JACKSON – Concerned about student safety and health, a parent asked officials why bathrooms were locked in her child’s school.
“There is a shortage of open bathrooms. They are locking the bathrooms in the high schools and I’m a little disappointed that there aren’t more parents here (about the issue),” Parent Robin Friedman said during a recent Board of Education meeting.
“My concern is that the students are going to the nurse’s office to go to the bathroom and are utilizing services that are needed for other students and being exposed to sickness and I’m surprised that isn’t a number one issue,” she added. “Apparently there is supposed to be a schedule for open bathrooms. When a teacher is out, there is a teacher who is supposed to have a key to open the bathroom but substitute teachers apparently have no idea what is going on as to who is to open the bathroom. Maybe it is a communication issue.”
Friedman added, “the other concern is that some bathrooms have feminine hygiene products and if the bathrooms aren’t open, they are being denied that.”
She also noted that with locked bathrooms “if something should happen like in other areas with shootings that are all over the news…children might have been saved if the bathrooms were unlocked.
“I don’t understand why the bathrooms are locked? I don’t know if it is a vaping issue or a destruction issue or the kids are cutting class. I don’t understand what is happening but why are we not punishing students who need to be punished and not punishing the good students,” she added. “I know this is a national trend and that Jackson isn’t the only one facing this and are locking the bathroom.”

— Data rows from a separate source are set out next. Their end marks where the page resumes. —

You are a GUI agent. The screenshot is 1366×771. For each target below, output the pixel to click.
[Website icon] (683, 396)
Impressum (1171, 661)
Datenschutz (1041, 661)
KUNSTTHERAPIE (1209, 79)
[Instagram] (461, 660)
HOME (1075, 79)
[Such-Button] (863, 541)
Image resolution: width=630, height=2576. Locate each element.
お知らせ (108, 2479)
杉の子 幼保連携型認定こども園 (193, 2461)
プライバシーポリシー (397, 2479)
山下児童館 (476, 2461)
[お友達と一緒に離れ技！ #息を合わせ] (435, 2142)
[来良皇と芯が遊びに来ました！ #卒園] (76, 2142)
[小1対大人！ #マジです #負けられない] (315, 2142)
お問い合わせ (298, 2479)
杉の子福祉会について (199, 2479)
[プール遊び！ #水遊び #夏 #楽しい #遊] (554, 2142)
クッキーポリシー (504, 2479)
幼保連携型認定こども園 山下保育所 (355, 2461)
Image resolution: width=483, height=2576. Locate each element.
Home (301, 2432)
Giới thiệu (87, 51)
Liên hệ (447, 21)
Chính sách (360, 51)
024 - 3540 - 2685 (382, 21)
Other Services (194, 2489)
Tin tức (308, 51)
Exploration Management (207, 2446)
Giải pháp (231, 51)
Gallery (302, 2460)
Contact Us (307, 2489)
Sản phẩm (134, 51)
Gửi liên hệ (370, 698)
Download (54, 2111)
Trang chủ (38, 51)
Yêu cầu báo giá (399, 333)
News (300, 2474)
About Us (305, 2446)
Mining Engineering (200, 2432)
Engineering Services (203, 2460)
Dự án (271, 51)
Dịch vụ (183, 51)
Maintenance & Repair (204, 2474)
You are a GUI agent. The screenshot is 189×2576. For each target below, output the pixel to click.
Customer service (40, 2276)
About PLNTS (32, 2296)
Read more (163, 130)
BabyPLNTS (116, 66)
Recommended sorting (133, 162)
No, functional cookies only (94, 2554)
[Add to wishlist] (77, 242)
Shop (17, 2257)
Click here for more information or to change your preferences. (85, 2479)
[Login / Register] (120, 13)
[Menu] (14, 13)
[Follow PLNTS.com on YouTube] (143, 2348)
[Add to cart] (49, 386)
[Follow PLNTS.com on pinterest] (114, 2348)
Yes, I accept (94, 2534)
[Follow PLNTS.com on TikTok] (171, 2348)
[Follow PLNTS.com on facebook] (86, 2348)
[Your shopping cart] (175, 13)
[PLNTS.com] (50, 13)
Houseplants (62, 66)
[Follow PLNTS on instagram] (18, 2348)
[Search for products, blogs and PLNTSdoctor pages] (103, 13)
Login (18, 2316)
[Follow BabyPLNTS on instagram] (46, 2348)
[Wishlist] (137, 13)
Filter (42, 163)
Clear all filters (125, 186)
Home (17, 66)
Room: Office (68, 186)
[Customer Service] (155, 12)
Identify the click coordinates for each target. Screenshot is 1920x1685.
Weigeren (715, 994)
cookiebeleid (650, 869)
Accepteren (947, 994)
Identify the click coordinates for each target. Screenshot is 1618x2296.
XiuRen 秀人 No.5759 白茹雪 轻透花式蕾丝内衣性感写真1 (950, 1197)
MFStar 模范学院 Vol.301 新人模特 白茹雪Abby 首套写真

Superintendent Nicole Pormilli responded concerning the bathroom situation saying, “we do have some challenges in our bathrooms at the high schools and our administrators and teachers are working hard to monitor those things. We have students who are making poor choices.”
“Sometimes we don’t have the coverage to monitor all of that. We continue to teach and educate our students to please not destroy it and we continue to work on it,” she added.
As vaping becomes more popular in schools across America, news publications report that students often go to the bathroom to do it. To keep from getting caught, they will sometimes flush materials down the toilet. For example, the Nantucket Current published an article on January 6 that the local school district recovered “hundreds” of vape pens from damaged plumbing over the last year.
-Chris Lundy contributed to this story.